# Are these color mice rare?



## shadowmouse

I'm visiting family out of my home state and have a chance to grab a few of this lady's mice. She has a unique color that I haven't seen before. Looks like a blue merle, to put it in dog terms.

Check them out...
http://www.80stoysale.com/miceadoption.html

What do you think? Are they unique or rare enough warrent hauling them 12 hrs home with me?

It's possible this lady is a member here, but I am not sure. What do you guys think of her mice in general? Please share. Thanks.


----------



## fancyteddy1

I may be wrong, but a lot of those mice don't look too healthy to me. Their fur looks rather scraggly and greasy, and some have big bare patches. That being said, I see there are some merles in there! Because merles are virtually impossible to come by around here, I would consider picking one or two of them, if there are a couple that look healthier than the rest (sleek, flat coat, bright eyes, good weight, active) and then do a good long quarantine when you get them home.

The following are some I would look at out of the bunch;
Photo 2, top middle
Photo 7, the champagne one standing in the middle with pink eyes.
Photo 8, waay down in the right corner
Photo 9 merle in the middle standing by the wheel.

The mice in photos 1, 2, 3, 5 and 6 look pretty rough for wear.. When I choose mice I look at all the ones in the tank, and if there are any that look obviously unhealthy I'll try to stay away from the whole bunch that live with it.


----------



## Frizzle

If merle is something you're interested in, do it. That being said, I and another local in Central Wisconsin have each found a merle at Petco, so is it rare? Not anymore. MI, Kansas, and Ohio all have FMB members who have merles listed on the midwest meetups page, so from which direction would your 12 hour drive to MN be? I wonder if moustress knows her, they're in the same neck of the woods. Maybe shoot her a pm asking if she's bought from her before.

In the text below, it says
"I wean all my mice at 21 days.
At weaning i separate the sexes and then they are kept with groups of same sex mice."
21 days is only 3 weeks, and while I don't feel good about that, idk if it will really impact your purchase.



fancyteddy1 said:


> I may be wrong, but a lot of those mice don't look too healthy to me. Their fur looks rather scraggly and greasy, and some have big bare patches.


I agree with what FT was saying about the rough ones. It's probably the longhair combined with paper bedding & what looks like assorted aged litters being kept together.
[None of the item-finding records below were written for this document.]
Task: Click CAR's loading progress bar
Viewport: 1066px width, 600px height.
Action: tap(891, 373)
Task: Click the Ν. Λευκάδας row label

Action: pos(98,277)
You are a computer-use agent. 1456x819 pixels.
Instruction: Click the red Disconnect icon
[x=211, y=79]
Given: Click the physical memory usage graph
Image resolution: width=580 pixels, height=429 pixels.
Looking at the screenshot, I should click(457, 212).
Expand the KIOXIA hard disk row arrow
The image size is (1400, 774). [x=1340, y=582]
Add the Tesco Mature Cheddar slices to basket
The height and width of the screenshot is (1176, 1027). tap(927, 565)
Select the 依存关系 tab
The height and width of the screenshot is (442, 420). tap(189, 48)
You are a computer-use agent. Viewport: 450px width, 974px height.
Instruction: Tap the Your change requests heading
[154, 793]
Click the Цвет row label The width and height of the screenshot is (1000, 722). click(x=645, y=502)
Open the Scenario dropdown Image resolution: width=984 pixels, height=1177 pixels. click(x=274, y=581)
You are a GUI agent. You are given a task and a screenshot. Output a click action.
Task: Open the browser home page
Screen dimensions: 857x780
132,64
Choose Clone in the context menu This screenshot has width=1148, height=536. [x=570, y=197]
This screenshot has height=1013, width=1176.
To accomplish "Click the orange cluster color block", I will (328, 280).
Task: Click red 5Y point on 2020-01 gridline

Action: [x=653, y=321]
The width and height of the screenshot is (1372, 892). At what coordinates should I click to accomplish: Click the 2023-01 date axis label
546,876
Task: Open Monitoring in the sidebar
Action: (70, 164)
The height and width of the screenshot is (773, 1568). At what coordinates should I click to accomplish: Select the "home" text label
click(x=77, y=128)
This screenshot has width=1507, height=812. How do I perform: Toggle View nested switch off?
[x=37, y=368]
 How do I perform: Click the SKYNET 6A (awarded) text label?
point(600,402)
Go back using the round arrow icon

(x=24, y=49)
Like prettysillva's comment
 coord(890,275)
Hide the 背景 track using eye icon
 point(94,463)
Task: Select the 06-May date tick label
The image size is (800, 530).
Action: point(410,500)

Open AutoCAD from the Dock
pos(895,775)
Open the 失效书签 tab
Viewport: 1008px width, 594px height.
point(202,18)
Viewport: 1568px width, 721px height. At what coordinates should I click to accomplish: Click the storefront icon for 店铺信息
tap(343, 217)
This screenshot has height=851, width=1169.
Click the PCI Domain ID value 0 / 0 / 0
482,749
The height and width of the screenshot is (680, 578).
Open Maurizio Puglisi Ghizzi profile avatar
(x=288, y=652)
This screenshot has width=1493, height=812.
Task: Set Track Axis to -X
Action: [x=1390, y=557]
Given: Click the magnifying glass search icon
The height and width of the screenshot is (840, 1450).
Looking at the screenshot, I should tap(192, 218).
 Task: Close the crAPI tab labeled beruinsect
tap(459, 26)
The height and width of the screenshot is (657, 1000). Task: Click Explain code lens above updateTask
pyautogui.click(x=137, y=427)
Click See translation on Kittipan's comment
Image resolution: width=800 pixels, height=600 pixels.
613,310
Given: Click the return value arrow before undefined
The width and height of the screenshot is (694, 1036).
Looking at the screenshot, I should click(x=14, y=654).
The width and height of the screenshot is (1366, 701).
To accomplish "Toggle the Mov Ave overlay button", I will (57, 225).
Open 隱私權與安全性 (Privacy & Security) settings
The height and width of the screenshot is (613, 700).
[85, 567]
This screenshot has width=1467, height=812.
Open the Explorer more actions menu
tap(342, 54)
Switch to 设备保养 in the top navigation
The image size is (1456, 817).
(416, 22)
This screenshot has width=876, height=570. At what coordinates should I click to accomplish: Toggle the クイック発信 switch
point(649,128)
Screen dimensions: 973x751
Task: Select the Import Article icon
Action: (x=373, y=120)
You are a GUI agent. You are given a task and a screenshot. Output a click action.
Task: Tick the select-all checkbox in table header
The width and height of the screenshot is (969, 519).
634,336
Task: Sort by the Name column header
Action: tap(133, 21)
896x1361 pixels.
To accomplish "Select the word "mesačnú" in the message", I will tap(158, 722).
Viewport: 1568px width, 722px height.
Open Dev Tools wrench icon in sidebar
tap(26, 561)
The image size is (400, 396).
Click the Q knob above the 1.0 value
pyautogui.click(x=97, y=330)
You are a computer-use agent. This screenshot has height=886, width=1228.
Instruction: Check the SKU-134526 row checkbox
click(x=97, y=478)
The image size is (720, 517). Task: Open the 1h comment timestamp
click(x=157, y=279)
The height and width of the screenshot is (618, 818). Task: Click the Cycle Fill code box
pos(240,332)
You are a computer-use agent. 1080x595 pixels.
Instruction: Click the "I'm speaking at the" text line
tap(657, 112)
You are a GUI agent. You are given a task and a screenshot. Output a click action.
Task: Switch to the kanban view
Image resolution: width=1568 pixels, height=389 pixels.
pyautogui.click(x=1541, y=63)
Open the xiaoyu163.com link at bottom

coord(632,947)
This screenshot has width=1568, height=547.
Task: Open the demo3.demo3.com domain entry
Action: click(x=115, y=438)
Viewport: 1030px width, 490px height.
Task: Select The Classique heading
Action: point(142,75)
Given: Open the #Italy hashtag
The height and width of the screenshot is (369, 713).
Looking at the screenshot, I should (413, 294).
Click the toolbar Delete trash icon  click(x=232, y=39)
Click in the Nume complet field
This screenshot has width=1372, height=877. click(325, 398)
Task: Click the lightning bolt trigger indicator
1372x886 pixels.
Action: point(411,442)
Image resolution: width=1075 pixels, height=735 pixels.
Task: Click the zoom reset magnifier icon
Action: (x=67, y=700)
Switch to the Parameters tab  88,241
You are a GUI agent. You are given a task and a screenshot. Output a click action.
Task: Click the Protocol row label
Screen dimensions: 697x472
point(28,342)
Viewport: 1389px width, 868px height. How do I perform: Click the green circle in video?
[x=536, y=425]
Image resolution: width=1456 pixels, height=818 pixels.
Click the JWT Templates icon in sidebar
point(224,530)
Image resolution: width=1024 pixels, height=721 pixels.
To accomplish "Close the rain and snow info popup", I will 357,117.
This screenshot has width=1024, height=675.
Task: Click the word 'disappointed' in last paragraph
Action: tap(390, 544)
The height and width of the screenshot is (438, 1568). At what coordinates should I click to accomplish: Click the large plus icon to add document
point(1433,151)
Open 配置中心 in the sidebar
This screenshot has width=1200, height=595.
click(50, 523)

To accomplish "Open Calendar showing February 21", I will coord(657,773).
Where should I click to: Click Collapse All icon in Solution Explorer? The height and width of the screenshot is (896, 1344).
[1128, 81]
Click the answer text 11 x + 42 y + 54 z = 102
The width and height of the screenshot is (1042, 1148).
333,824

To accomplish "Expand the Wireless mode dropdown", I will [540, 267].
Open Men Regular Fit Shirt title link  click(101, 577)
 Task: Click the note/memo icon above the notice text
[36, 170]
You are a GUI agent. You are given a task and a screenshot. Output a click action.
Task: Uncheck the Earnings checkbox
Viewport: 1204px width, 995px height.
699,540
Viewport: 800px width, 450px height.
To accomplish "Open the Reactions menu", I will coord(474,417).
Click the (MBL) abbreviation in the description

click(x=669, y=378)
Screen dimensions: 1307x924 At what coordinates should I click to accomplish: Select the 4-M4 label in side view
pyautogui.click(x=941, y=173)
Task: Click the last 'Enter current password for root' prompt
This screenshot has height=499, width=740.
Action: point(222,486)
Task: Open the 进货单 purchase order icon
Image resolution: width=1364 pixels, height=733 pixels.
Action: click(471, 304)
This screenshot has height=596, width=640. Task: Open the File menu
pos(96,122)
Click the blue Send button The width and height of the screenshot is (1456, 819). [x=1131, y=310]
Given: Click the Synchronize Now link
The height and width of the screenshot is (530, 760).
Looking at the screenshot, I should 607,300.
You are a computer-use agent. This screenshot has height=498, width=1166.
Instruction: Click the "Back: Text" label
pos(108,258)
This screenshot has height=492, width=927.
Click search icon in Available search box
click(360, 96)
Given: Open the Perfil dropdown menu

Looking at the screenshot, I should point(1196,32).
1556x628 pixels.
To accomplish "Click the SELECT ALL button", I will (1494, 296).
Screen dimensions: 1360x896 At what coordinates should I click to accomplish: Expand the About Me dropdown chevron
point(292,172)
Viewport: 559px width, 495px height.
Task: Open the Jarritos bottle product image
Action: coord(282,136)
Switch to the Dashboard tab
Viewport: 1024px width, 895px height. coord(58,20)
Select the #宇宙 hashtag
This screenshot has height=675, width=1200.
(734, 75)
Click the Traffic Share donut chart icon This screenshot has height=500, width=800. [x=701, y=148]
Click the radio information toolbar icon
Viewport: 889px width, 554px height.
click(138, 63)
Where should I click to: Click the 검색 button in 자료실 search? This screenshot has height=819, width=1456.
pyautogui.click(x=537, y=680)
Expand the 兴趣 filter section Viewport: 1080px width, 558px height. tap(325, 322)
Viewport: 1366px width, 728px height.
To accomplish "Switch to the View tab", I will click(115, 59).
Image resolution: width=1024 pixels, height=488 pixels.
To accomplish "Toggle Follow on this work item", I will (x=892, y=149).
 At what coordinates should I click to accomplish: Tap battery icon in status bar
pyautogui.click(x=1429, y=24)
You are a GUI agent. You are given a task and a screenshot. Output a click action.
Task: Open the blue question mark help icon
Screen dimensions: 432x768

Here is where I would also be hesitant to buy, despite that these pictures are straight from their adoption page, they did not make much effort (past changing the newspaper) to "glam" up these mice, weed out sick ones, etc... Look at the green wheel, picture 5, it is filthy & the poop is packed in the mesh.

Also remember that "My prized Blue long haired masked roan male." doesn't really mean much, it's just that the owner put's value on him.

Also wanted to point out that not all the mice look merle, some only look pied, so familiarize yourself with the variety so that you can tell the difference. Honestly, I think longhair merles are a bit of a bad idea, judging by these photos, it really muddles the detail of the pattern.


----------



## shadowmouse

I noticed most of things you all pointed out and it got me wondering. I think I'll just hold off. I was just checking to see if there were any folks with English lines near here and stumbled upon this lady. When I saw the blue merle mice I thought they might be super rare.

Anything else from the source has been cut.